## Exercise
Starting at the line that contains "You are a GUI", repeat each line of the listing below through the last one, exactly, and leave out every picture.

## Data for the task
※
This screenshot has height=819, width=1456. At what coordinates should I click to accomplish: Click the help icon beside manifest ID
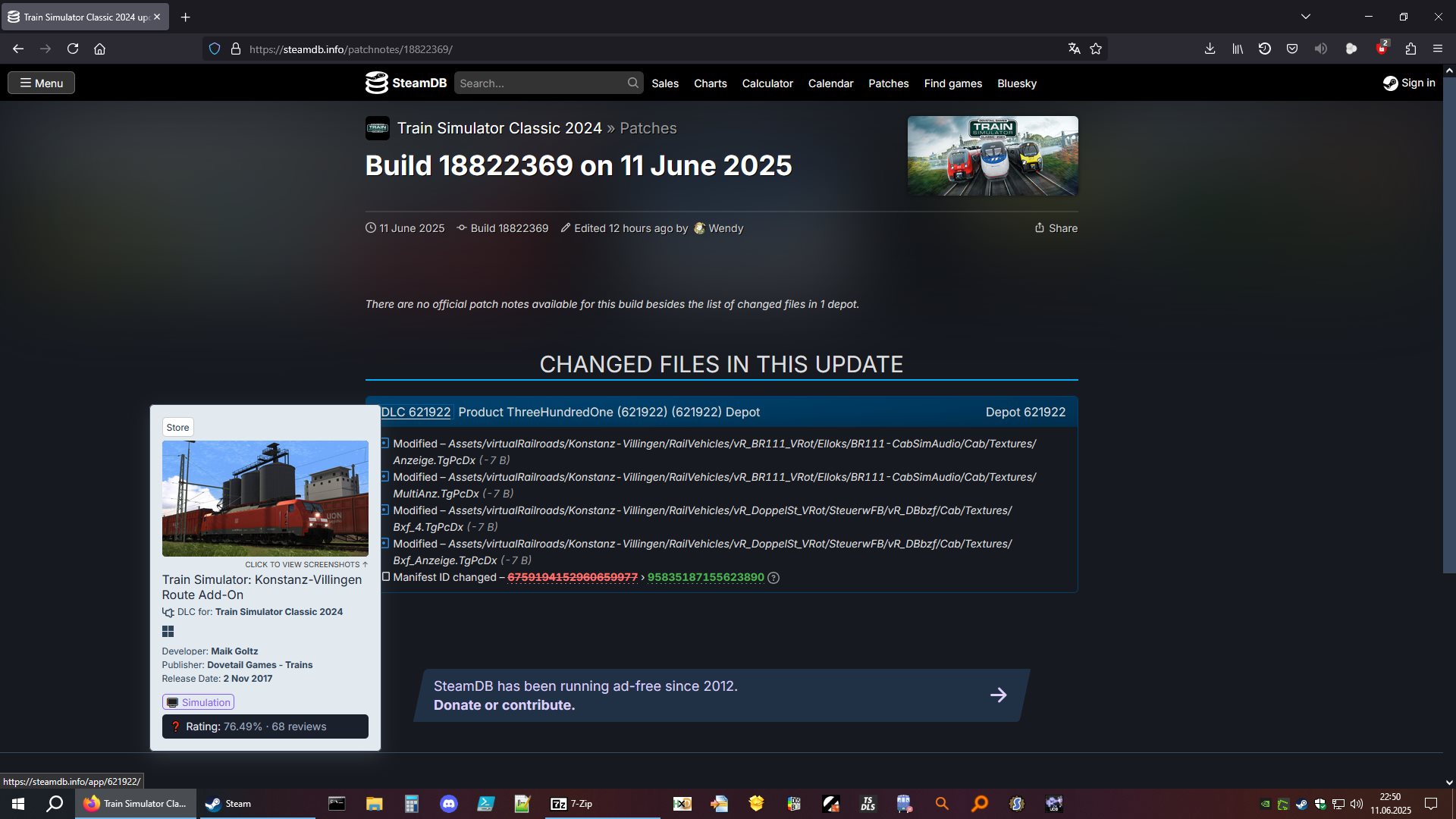[774, 578]
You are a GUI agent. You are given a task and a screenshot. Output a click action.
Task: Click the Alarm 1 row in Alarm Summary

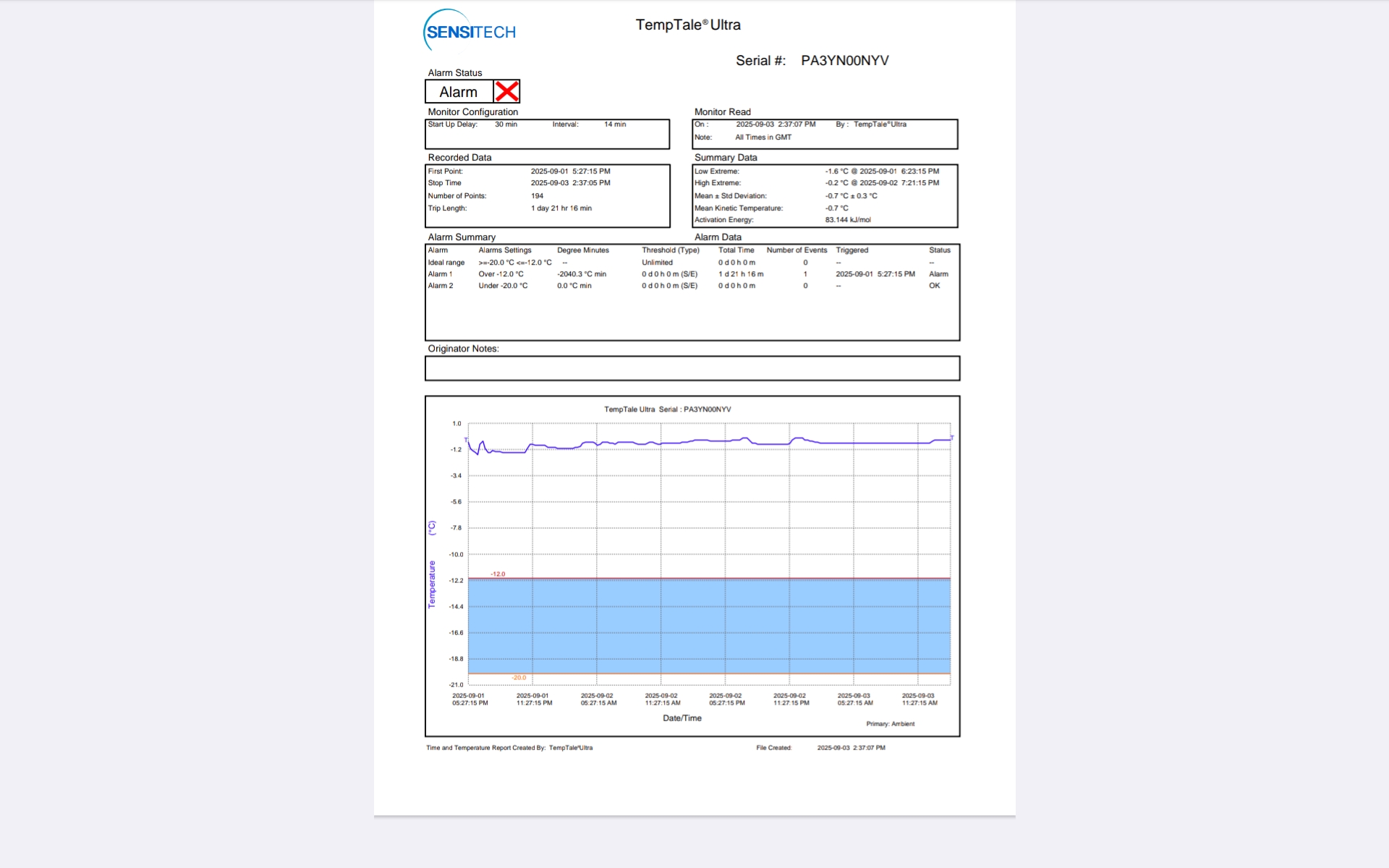pyautogui.click(x=440, y=274)
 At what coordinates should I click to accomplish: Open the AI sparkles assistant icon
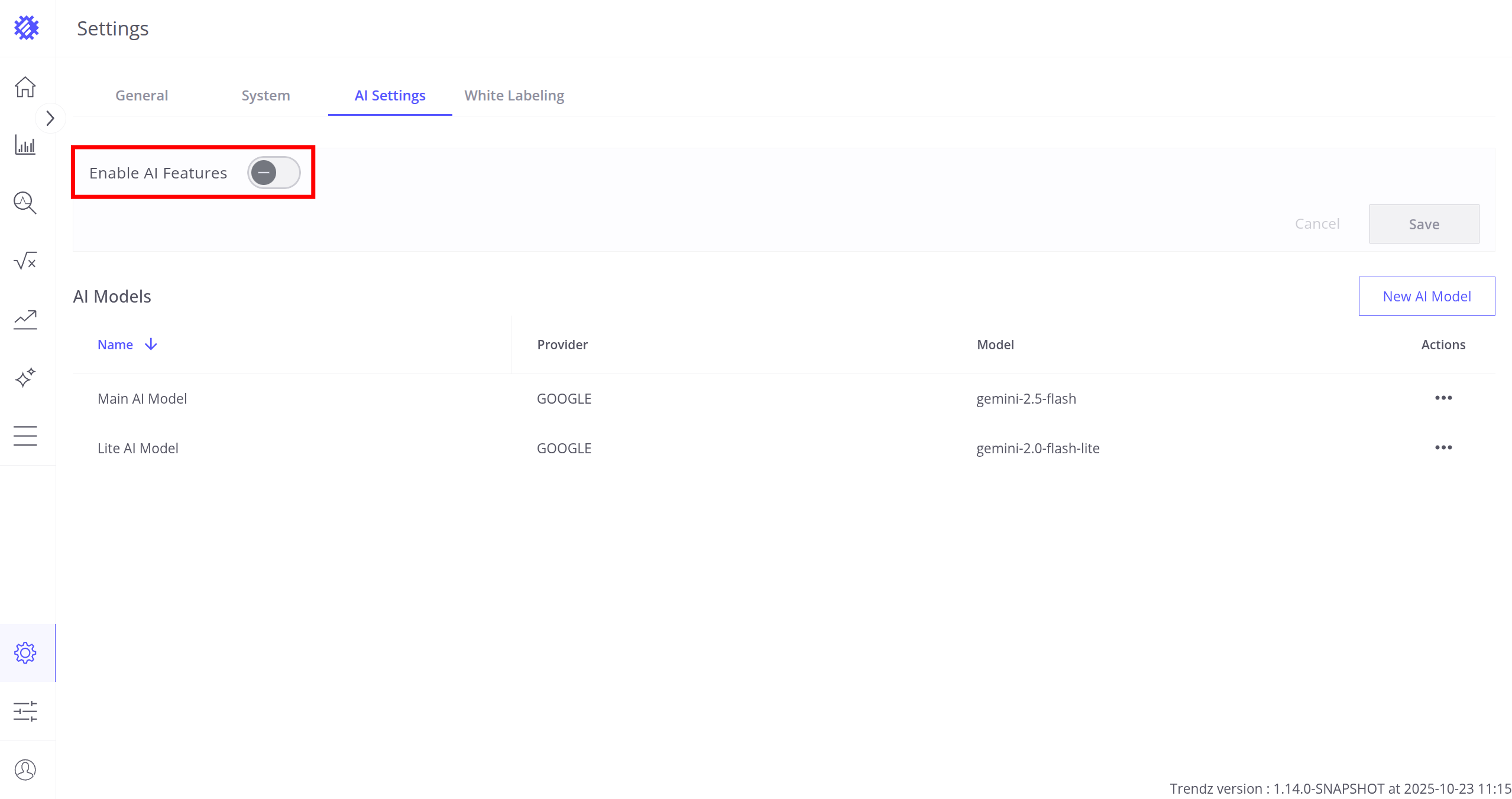pos(25,377)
※
## Worked solution
You are a GUI agent. You are given a task and a screenshot. Output a click action.
Task: Click the Alarm 1 row in Alarm Summary

pyautogui.click(x=440, y=274)
 At what coordinates should I click to accomplish: Open the AI sparkles assistant icon
pos(25,377)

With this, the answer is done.